Souvenirs du Space Camp
Crédits : Alyssa Carson

À cette époque, Alyssa Carson n’a que trois ans. Son père, Bert, ne réalise pas que cet élan de curiosité va marquer un tournant dans la vie de sa fille. « Il pensait qu’il s’agissait d’une passion enfantine, que cela finirait par me passer », raconte t-elle avec un sourire. À partir de ce moment-là, cela ne fera que s’amplifier. Alyssa passe de longues heures plongées dans les livres d’exploration spatiale, et tapisse les murs de sa chambre de cartes de la planète rouge. Devant son insistance, son père l’inscrit à son premier Space Camp à Huntsville, dans l’Alabama, alors qu’elle n’a que sept ans. « C’était comme un rêve éveillé », se souvient Alyssa. Comme des dizaines d’enfants de son âge, la fillette s’émerveille devant les répliques de vaisseaux et leurs histoires épiques.

La « Génération Mars », comme elle a été baptisée par l’une de ses représentantes Abigail Harrison, a grandi dans ces camps spatiaux. « Nous avons vu l’ère Appolo, Space Shutthle, et maintenant nous sommes prêts à entrer dans l’ère Orion », écrit celle qui se fait surnommer « Abby l’astronaute ». « Ma génération va en faire une réalité ». Devenus adolescents, ces passionnés exaltés par les aventures de la NASA se retrouvent au sein de larges centres de formation, comme le montre le documentaire The Mars Generation. « Les jeunes d’aujourd’hui ont la même passion que nous avions quand nous avons regardé le premier décollage de fusée », raconte l’astronaute Don Thomas.

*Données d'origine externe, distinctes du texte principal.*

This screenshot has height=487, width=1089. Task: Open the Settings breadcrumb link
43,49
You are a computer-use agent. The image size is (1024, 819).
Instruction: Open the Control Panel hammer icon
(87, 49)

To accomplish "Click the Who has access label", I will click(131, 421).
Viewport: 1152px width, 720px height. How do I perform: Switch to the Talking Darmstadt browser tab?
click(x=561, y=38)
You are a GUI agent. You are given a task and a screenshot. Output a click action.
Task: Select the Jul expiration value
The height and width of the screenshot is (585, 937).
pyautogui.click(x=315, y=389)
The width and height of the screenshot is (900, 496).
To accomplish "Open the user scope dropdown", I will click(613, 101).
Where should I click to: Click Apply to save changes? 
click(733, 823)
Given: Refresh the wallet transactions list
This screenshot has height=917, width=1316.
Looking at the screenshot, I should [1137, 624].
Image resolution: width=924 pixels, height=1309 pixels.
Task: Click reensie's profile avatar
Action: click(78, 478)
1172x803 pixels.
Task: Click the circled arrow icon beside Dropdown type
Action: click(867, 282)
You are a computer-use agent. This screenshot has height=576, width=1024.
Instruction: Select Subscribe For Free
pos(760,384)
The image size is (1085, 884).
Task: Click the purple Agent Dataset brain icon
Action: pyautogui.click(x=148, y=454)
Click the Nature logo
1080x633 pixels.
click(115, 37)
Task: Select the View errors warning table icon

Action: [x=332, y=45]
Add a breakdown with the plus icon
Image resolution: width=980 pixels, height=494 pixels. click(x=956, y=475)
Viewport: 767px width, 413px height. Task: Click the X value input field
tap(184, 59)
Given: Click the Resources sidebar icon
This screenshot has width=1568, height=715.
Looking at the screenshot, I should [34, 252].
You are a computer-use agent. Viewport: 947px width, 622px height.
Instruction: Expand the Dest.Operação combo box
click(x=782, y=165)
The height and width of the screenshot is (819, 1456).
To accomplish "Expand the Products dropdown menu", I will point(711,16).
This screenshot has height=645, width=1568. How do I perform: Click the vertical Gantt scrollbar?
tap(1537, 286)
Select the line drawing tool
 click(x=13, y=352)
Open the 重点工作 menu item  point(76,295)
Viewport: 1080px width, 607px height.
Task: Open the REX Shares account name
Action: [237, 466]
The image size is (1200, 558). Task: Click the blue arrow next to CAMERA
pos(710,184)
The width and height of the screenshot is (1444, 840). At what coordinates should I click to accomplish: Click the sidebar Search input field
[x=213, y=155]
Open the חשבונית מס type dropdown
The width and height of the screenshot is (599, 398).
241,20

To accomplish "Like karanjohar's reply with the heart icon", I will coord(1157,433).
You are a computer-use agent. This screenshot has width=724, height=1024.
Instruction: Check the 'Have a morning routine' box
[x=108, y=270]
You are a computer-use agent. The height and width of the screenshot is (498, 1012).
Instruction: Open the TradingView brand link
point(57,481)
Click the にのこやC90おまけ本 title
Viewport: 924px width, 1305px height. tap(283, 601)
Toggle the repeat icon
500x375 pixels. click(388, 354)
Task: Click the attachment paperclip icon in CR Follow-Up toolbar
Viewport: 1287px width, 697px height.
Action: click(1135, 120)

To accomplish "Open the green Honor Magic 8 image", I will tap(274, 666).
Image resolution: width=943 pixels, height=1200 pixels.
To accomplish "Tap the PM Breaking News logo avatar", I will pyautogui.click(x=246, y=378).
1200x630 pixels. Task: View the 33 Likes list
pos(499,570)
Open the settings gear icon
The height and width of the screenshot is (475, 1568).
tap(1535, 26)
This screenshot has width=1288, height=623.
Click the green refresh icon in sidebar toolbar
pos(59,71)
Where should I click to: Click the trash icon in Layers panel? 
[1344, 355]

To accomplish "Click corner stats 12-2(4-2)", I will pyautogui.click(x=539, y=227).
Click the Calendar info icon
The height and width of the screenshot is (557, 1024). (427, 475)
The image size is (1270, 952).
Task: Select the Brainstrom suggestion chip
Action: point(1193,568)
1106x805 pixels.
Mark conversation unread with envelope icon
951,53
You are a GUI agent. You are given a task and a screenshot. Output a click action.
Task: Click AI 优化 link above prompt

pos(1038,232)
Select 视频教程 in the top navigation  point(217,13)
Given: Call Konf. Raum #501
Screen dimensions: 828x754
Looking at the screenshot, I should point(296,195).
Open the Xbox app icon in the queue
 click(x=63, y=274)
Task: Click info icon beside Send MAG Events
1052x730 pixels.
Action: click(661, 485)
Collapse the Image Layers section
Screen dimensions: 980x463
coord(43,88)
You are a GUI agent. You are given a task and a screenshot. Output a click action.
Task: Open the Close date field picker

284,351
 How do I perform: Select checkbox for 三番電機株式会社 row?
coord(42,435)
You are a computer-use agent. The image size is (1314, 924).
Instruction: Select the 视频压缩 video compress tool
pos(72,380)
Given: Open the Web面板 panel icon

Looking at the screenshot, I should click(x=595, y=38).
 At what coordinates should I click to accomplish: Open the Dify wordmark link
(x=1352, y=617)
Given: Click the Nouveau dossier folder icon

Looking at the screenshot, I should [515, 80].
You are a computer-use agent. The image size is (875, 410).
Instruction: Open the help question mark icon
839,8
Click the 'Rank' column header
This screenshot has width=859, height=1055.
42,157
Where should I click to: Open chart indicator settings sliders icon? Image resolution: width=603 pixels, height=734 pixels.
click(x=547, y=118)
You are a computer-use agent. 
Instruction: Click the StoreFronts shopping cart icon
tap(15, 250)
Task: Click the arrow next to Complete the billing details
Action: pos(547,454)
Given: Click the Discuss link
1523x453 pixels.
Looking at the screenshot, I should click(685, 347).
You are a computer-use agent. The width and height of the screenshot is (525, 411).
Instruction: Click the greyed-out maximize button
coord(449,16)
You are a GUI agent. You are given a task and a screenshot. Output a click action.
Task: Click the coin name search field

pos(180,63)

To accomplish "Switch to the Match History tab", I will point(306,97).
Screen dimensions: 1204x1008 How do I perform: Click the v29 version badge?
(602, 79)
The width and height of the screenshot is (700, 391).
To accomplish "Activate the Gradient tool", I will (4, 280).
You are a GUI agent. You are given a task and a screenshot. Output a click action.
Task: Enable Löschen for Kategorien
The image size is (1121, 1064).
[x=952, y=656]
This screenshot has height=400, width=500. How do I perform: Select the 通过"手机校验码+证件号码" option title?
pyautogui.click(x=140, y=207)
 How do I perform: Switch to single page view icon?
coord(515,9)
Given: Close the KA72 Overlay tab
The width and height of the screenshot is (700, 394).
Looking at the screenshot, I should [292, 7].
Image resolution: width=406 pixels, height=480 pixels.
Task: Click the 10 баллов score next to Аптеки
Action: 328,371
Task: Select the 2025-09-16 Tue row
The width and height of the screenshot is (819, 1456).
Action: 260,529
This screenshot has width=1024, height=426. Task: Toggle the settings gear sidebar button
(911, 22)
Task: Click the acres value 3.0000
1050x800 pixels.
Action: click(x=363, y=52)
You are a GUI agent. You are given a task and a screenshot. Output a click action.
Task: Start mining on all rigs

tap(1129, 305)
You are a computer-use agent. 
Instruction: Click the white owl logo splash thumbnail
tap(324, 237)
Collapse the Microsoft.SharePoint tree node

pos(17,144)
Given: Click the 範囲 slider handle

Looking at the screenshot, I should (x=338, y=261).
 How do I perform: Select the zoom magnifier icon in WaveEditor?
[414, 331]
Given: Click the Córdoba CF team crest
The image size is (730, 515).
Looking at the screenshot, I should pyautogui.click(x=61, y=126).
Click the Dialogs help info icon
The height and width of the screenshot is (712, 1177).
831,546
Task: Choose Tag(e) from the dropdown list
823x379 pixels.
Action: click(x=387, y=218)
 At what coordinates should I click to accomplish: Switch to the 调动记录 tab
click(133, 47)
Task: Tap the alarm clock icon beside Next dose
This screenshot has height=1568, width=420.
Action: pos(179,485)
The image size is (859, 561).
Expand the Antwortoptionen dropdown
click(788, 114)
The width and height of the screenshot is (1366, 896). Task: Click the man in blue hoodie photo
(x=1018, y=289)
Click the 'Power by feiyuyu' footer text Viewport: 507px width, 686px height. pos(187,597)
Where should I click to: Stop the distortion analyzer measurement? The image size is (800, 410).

Sauf qu’Alyssa Carson, Abigail Harrison et leurs camarades rêvent plus grand que leurs prédécesseurs. Leur futur à eux se situera à 76 millions de kilomètres de la Terre, sur le sol de la mythique planète rouge. « Mars sera la plus grande aventure de tous les temps » déclarait Elon Musk, le célèbre entrepreneur à l’origine d’un projet de colonie martienne. Et cette folle idée, aujourd’hui, n’a jamais semblé aussi proche de se concrétiser. « Comme la mission sur la lune avant nous, Mars est en train de devenir une réalité » explique Jason Reimuller, directeur exécutif du projet PoSSUM.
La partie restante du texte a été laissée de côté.